■ Task objective ■
Directions for the data below: repeat exactly the lines from the one with "Switch to the For you tab" through the one with "the Restaurant Name", both included, and omit all pictures.

■ Records provided ■
*** Begin section ***

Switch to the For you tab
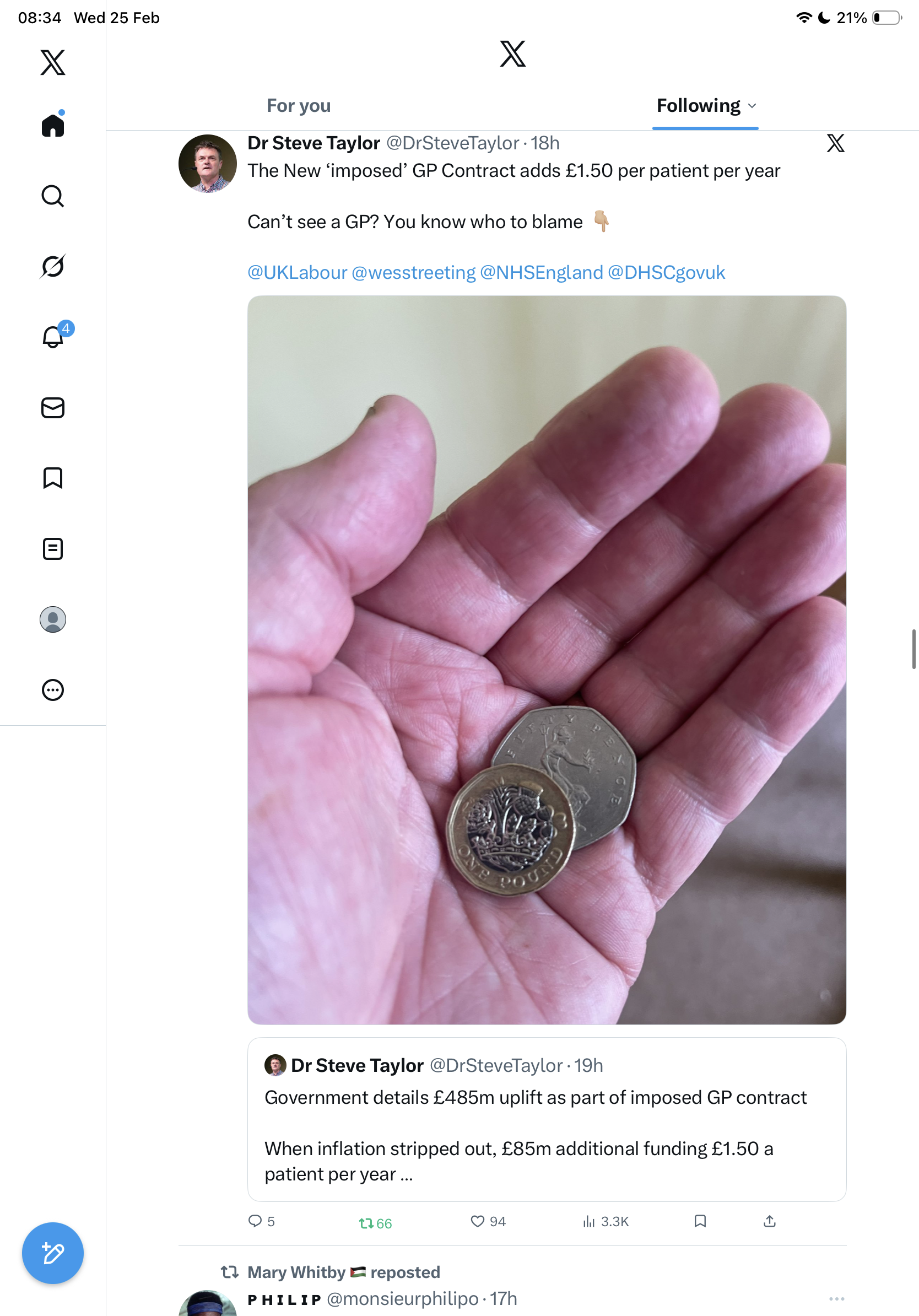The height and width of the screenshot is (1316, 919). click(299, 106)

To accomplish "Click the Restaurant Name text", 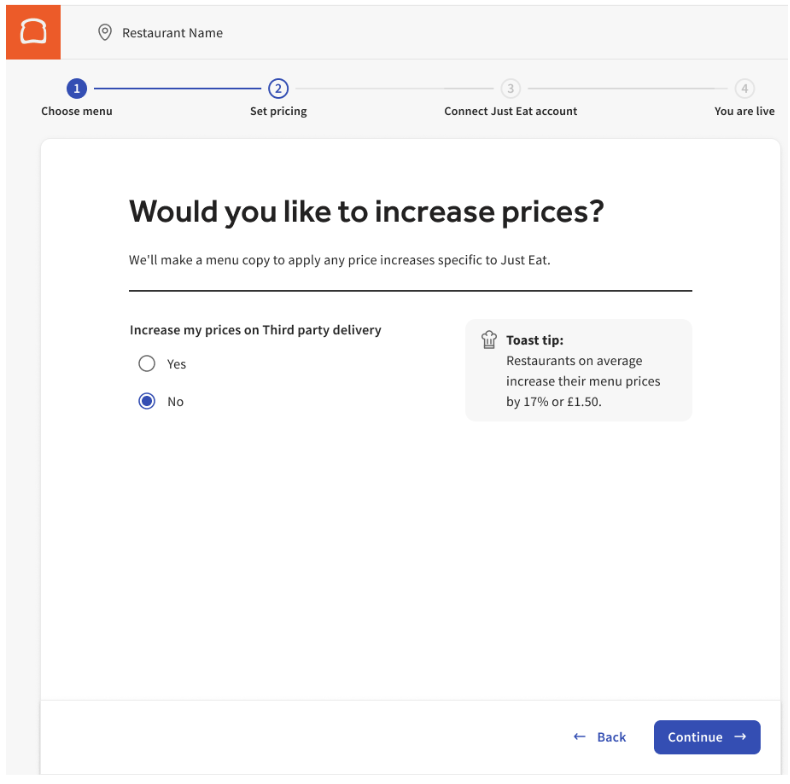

*** End section ***
*** Begin section ***

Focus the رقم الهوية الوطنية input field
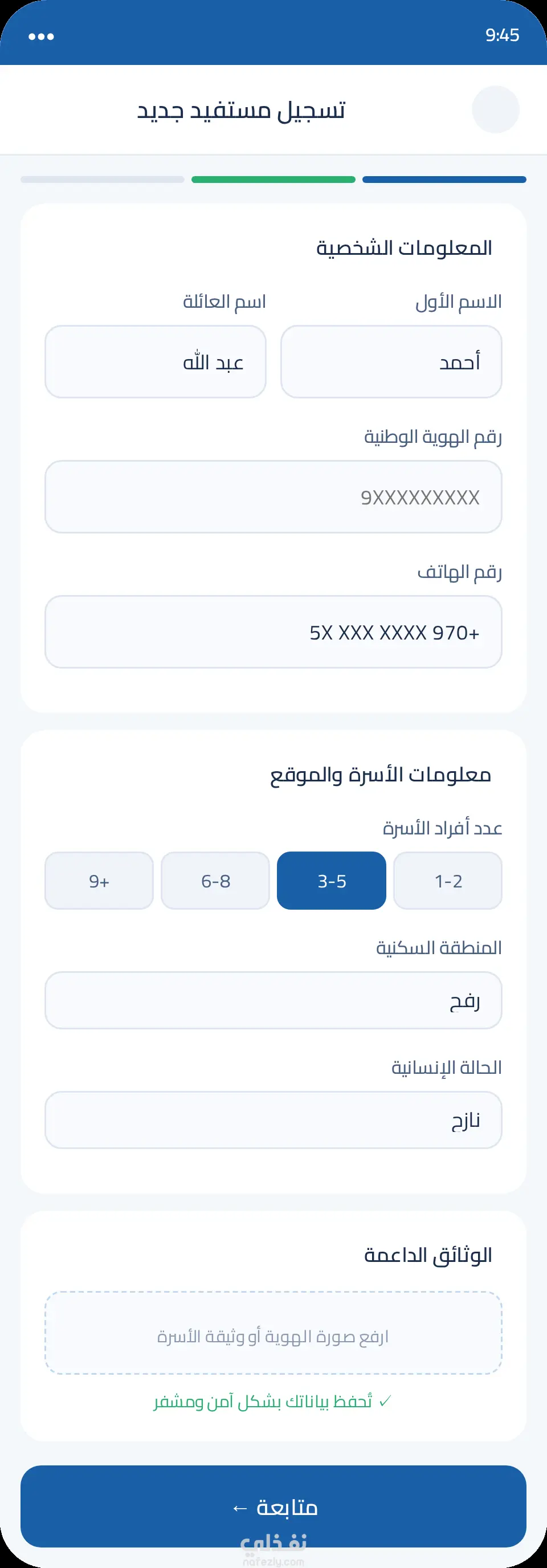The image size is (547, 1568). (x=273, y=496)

*** End section ***
*** Begin section ***

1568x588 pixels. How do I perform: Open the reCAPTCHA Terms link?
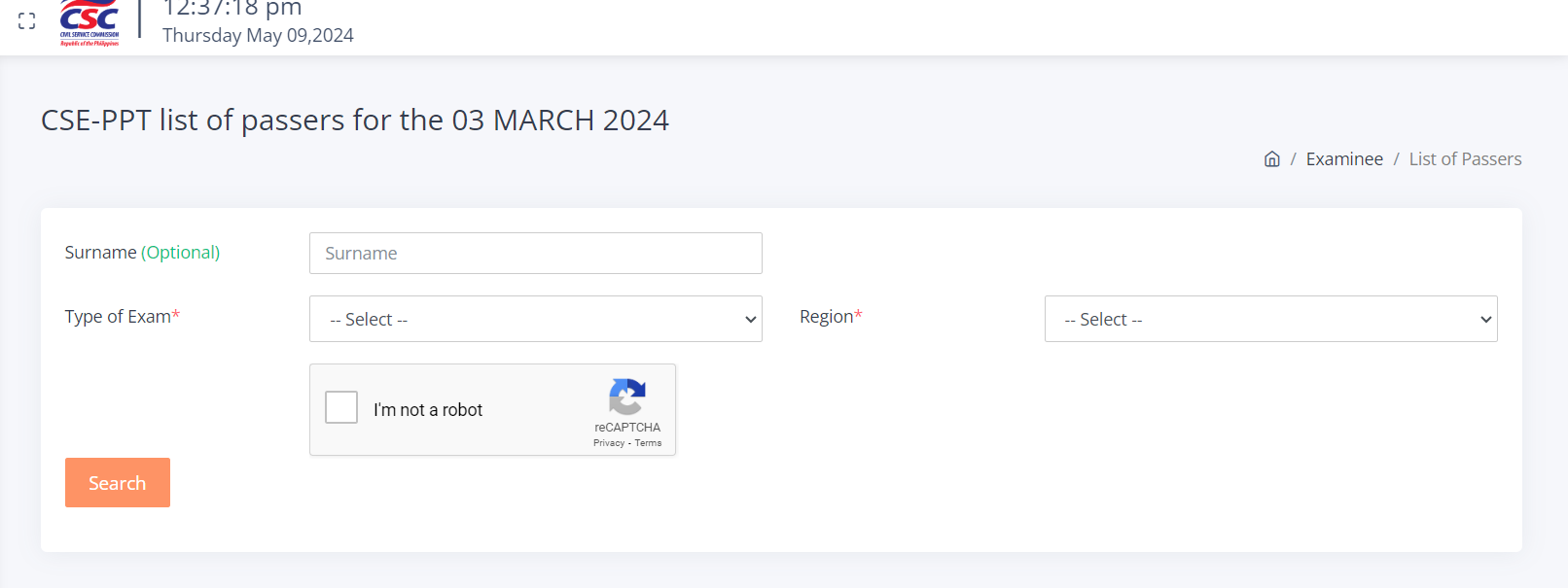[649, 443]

*** End section ***

■ Solution ■
Switch to the For you tab
The height and width of the screenshot is (1316, 919). click(299, 106)

To accomplish "Click the Restaurant Name text", 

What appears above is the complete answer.